As can be seen in Figure 5, under the same simulation environment, the convergence steps of the traditional DDPG algorithm and the improved DDPG algorithm are 177 and 95, respectively, and the maximum rewards are 526 and 477, respectively. Thus, the convergence speed of the improved DDPG algorithm is 46.3% faster, and the maximum rewards can be explored. Therefore, the improved DDPG algorithm developed for this study enhances the exploration ability of the agent, and the convergence of the algorithm is significantly improved. In addition, the influence of Gaussian noise was added to the training process of the improved DDPG algorithm, and the training result is shown in Figure 5 as a blue curve. Figure 5 also shows that the algorithm is very robust; it can also reach the convergence state in the end, and the curve has little fluctuation compared with the conditions before the noise interference was introduced.
Following the training phase of the improved DDPG algorithm, the parameters of the strategy network were fixed. The interaction with the environment of the incoming missile, the aircraft, and the infrared bait was simulated and verified when the initial position and velocity parameters of the incoming missile and the aircraft differed by 5%. In addition, in order to verify the real-time performance and online capability of the algorithm on the embedded platform, the simulation environment built for this study was transplanted to the Nvidia Jetson TX2 embedded platform.
Figure 6 shows the three-dimensional motion trajectory diagram of the incoming missile when the aircraft only maneuvers without adopting the autonomous delivery strategy of infrared bait in this paper. Figure 6a shows the flight curve when the aircraft and the incoming missile are in the same direction (i.e., simulation situation I). Figure 6b shows the flight curve when the aircraft and the incoming missile are in relative motion (i.e., simulation situation II). Figure 6c shows the motion curve of the incoming missile attacking the aircraft from a high point at a certain height relative to the aircraft (i.e., simulation situation III).
Figure 7 shows the change in the relative distance between the incoming missile and the aircraft. Among them, Figure 7a shows the relative distance change curve during the simulation situation I. Figure 7b shows the relative distance change curve in simulation situation II. Figure 7c shows the relative distance change curve between the incoming missile and the aircraft in simulation situation III. In all three situations, the aircraft failed to evade the attack of the incoming missile.
Figure 8 shows the three-dimensional motion trajectory diagram of the infrared bait deployment by the delivery strategy network while the aircraft is maneuvering during an encounter with the incoming missile attack. Figure 8a shows the flight curve of the bait when the aircraft and the incoming missile are in the same direction (i.e., simulation situation I). Figure 8b shows the flight curve of the bait when the aircraft and the incoming missile are in relative motion (i.e., simulation situation II).
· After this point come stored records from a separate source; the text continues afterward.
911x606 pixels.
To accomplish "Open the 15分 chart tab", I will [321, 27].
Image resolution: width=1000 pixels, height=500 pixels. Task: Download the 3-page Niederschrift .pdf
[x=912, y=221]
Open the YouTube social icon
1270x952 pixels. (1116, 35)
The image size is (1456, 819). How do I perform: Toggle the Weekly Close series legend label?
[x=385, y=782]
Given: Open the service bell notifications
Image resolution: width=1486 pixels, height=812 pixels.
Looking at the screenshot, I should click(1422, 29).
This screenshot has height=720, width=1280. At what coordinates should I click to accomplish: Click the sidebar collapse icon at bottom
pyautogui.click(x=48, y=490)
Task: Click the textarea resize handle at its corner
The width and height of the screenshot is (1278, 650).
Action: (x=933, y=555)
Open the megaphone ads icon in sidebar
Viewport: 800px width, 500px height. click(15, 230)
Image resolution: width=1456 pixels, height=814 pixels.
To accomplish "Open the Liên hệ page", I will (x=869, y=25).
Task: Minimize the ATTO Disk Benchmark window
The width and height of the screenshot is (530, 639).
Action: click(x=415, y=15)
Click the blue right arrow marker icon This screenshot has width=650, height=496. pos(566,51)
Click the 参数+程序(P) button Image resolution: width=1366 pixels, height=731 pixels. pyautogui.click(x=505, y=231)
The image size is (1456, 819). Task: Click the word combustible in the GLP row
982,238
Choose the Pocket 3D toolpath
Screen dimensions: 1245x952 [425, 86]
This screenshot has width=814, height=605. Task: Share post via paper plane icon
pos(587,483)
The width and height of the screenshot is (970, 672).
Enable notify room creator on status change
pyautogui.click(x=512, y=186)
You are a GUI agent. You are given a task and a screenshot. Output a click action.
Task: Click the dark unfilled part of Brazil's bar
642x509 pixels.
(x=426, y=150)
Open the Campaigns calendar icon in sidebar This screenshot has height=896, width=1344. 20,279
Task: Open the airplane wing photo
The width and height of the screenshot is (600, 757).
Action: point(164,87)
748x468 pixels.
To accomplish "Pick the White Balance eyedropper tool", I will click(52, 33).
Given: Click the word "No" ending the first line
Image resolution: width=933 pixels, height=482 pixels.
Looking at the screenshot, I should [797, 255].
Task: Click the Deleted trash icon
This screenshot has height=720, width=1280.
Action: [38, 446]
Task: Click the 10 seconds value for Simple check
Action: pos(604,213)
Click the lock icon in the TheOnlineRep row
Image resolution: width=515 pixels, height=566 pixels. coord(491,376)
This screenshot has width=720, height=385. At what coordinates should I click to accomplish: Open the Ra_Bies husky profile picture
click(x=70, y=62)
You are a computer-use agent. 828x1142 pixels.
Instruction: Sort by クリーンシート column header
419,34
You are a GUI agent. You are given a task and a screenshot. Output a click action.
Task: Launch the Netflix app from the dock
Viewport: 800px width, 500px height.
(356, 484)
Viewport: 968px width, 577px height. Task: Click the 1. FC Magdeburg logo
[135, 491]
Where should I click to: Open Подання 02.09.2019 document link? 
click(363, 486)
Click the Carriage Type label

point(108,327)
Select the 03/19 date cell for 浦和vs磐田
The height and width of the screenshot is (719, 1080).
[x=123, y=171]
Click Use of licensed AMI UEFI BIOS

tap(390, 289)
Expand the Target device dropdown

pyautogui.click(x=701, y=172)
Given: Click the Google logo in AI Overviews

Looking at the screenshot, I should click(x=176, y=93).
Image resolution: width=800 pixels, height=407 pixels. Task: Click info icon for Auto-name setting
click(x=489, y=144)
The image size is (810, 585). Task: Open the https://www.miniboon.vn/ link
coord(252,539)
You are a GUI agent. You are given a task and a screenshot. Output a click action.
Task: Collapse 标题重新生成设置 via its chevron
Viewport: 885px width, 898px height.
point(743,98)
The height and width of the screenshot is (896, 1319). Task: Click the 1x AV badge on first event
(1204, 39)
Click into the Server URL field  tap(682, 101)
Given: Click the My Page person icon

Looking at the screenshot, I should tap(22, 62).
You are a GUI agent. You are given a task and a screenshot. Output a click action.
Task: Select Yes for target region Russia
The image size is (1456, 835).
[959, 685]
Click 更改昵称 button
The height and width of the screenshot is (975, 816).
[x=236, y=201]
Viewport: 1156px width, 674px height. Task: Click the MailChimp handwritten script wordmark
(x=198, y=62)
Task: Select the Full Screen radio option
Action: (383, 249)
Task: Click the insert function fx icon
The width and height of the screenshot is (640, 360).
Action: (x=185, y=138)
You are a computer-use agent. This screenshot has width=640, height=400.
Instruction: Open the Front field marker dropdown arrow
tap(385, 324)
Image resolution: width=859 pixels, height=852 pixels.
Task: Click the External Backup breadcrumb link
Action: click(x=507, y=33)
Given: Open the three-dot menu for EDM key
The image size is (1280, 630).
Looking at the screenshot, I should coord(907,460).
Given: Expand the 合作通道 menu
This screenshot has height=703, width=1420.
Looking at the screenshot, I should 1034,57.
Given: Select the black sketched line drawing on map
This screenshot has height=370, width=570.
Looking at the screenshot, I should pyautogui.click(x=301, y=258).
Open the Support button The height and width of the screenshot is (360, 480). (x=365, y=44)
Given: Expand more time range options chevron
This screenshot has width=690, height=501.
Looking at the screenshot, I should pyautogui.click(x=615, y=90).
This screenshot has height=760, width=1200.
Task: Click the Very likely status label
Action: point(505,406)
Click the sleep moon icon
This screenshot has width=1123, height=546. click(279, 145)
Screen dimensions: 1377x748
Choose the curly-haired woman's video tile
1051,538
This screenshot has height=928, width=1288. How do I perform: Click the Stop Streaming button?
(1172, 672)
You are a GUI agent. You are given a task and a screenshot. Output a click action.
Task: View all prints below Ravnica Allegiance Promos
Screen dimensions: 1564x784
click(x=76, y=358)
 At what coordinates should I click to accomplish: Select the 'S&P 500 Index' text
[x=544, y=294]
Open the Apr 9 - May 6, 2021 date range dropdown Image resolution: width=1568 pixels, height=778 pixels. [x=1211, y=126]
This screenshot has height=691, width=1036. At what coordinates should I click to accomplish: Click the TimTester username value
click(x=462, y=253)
Figure 8c shows the flight curve of the bait when the incoming missile is approaching from a high point over the aircraft (i.e., simulated situation III).
Figure 9 shows the variation curve of the relative distance between the incoming missile and the maneuvering aircraft under the interference of the bait. Figure 9a shows the relative distance change curve in simulation situation I. Figure 9b shows the relative distance change curve in simulation situation II. Figure 9c shows the relative distance change curve in simulation situation Ⅲ. In all three situations, the incoming missile is lured by the infrared baits, causing it to deviate from the target, so that the aircraft can successfully evade the attack and escape.
According to the curves in Figure 6, Figure 7, Figure 8 and Figure 9, the simulation results and calculation speed in the above cases were compared and as shown in Table 5.
Each simulation situation was repeated 2000 times. As Table 5 shows, in the case of flight situation I, when the aircraft uses the bait autonomous delivery strategy network, dropping five point-source infrared baits, the miss distance of the incoming missile is 670.2 m, and the successful escape rate of the aircraft was 96.8%. Conversely, when the bait strategy is not implemented, the miss distance is 0.5 m, and the successful escape rate is 0.3%. Similarly, in flight situation II, when the bait autonomous delivery strategy network is used and the aircraft adopts the strategy to deploy four point-source infrared baits, the miss distance of the incoming missile is 1000.0 m, and the successful escape rate of the aircraft is 97.2%. When the bait strategy is not used, the miss distance is 0.2 m, and the successful escape rate is 0.24%. In the case of flight situation Ⅲ, when the bait autonomous delivery strategy network is used and the aircraft deploys four point-source infrared baits, the average miss distance of the incoming missile is 750.5 m, and the successful escape rate of the aircraft is 96.0%. In contrast, when the bait strategy is not implemented, the average miss distance of the aircraft is 0.6 m, and the successful escape rate of the aircraft is 0.4%. Therefore, the bait autonomous delivery strategy in this study can improve the success rate of aircraft in evading an incoming missile. In addition, during the decision output, the time needed to generate control instructions is 2.5 ms, while the test time of the decision instruction output on the Nvidia Jetson TX2 embedded platform is 12.5 ms, which meets the real-time requirements. These results verify that the autonomous delivery method developed in this study can be deployed on the embedded platform and has online decision-making capability.

6. Conclusions

With the aim of assessing the success rate of infrared bait launching methodologies, this paper designed an intelligent control method for autonomous bait launching based on an improved DDPG algorithm. The proposed algorithm applies deep reinforcement learning to air operations to provide continuous deterministic action decisions for infrared bait. In addition, to further optimize the algorithm, this study also developed pre-training and classification sampling. The simulation results show that the intelligent control method can highly improve the convergence of the traditional DDPG algorithm, and the convergence speed is increased by about 46.3%. The decision network can also output an effective bait-spray strategy. Meanwhile, the speed of generating the decision control order is fast, about 2.5 ms, which can meet real-time requirements. Significantly, the control command output on the embedded platform can meet the required speed with online control ability and achieve rapid autonomous decision-making. Our results show that the probability of a successful escape is about 97%. The method proposed in this work highly improves the autonomous survivability of aircraft in the face of infrared-guided missile attacks.

Author Contributions

Conceptualization, S.X.; methodology, S.X. and H.B.; software, S.X., Z.W. and T.D.; validation, Z.W. and C.Y.; formal analysis, R.S.; investigation, H.B.; resources, H.B.; data curation, H.B.; writing—original draft preparation, S.X.; writing—review and editing, S.X. and Z.W.; visualization, S.X.; supervision, H.B.; project administration, S.X. and H.B.; funding acquisition, H.B. All authors have read and agreed to the published version of the manuscript.

Funding

This work is supported by the National Natural Science Foundation of China through Grant No. U21B2028.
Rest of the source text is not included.